Neither the communication of this Offer Document nor any other offer material relating to the Offer has been approved, by an authorized person for the purposes of section 21 of the FSMA. This Offer Document is only being distributed to and is only directed at (i) persons who are outside the United Kingdom or (ii) to investment professionals falling within Article 19(5) of the Order or (iii) high net worth entities, and other persons to whom it may lawfully be communicated, falling within Article 49(2)(a) to (d) of the Order (all such persons falling within (i)-(iii) together being referred to as “relevant persons”). Any investment or investment activity to which this Offer Document relates is available only to, and any invitation, offer or agreement to subscribe to, purchase or otherwise acquire such investment will be engaged in only with, relevant persons. Any person who is not a relevant person should not act or rely on this Offer Document or any of its contents.
Uruguay
The Offer qualifies as a private placement pursuant to section 2 of Uruguayan law 18.627. Mexico represents and agrees that it has not offered to purchase, and will not offer to purchase, any Old Notes to the public in Uruguay, except in circumstances which do not constitute a public offering or distribution under Uruguayan laws and regulations. The Old Notes are not and will not be registered with the Central Bank of Uruguay to be publicly offered in Uruguay.
General
The distribution of this Offer Document and related materials is restricted by law in certain jurisdictions. Persons into whose possession this Offer Document come are required by Mexico to inform themselves of and to observe any of these restrictions. Each person accepting the Offer shall be deemed to have represented, warranted and agreed (in respect of itself and any person for whom it is acting) that it is not a person to whom it is unlawful to make an Offer pursuant to this Offer Document (including under the applicable securities laws referenced below), it has not distributed or forwarded this Offer Document or any other documents or materials relating to the Offer to any such person, and it has (before offering the Old Notes for purchase) complied with all laws and regulations applicable to it for the purposes of its participation in the Offer.

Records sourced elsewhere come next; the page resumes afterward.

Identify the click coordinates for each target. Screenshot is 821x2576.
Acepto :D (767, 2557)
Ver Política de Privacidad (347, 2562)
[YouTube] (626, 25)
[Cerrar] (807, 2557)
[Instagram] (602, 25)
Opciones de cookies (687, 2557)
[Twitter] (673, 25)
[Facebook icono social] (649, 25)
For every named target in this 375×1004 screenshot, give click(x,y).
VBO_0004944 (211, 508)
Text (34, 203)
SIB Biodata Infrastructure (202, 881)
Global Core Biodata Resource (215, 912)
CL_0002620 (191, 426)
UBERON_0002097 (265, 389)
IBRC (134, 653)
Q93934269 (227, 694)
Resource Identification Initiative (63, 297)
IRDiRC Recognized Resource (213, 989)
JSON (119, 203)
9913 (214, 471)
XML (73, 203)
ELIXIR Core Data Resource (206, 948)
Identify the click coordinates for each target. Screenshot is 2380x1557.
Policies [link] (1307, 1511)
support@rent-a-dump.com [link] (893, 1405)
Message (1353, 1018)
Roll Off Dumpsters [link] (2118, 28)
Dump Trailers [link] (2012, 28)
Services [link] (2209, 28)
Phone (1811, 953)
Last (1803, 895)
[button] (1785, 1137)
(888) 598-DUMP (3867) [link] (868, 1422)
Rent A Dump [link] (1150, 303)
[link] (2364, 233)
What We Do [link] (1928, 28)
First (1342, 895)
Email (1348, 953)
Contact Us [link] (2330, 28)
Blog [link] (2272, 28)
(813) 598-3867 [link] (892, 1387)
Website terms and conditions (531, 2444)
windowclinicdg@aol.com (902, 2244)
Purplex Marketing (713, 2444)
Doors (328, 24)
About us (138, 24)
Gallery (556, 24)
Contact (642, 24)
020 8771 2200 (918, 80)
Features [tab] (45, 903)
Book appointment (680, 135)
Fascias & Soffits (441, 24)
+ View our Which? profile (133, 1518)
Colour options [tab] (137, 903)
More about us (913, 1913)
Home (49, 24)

This Offer Document does not constitute, and may not be used in connection with, an offer or solicitation by anyone in any jurisdiction in which an offer or solicitation is not authorized or in which the person making an offer or solicitation is not qualified to do so or to any person to whom it is unlawful to make an offer or solicitation. None of Mexico, the Dealer Managers and the Billing and Delivering Bank accepts any responsibility for any violation by any person of the restrictions applicable in any jurisdiction.
In any jurisdiction in which the Offer is required to be made by a licensed broker or dealer and in which any Dealer Manager or any of its affiliates is so licensed, it shall be deemed to be made by the Dealer Managers or such affiliates on behalf of Mexico.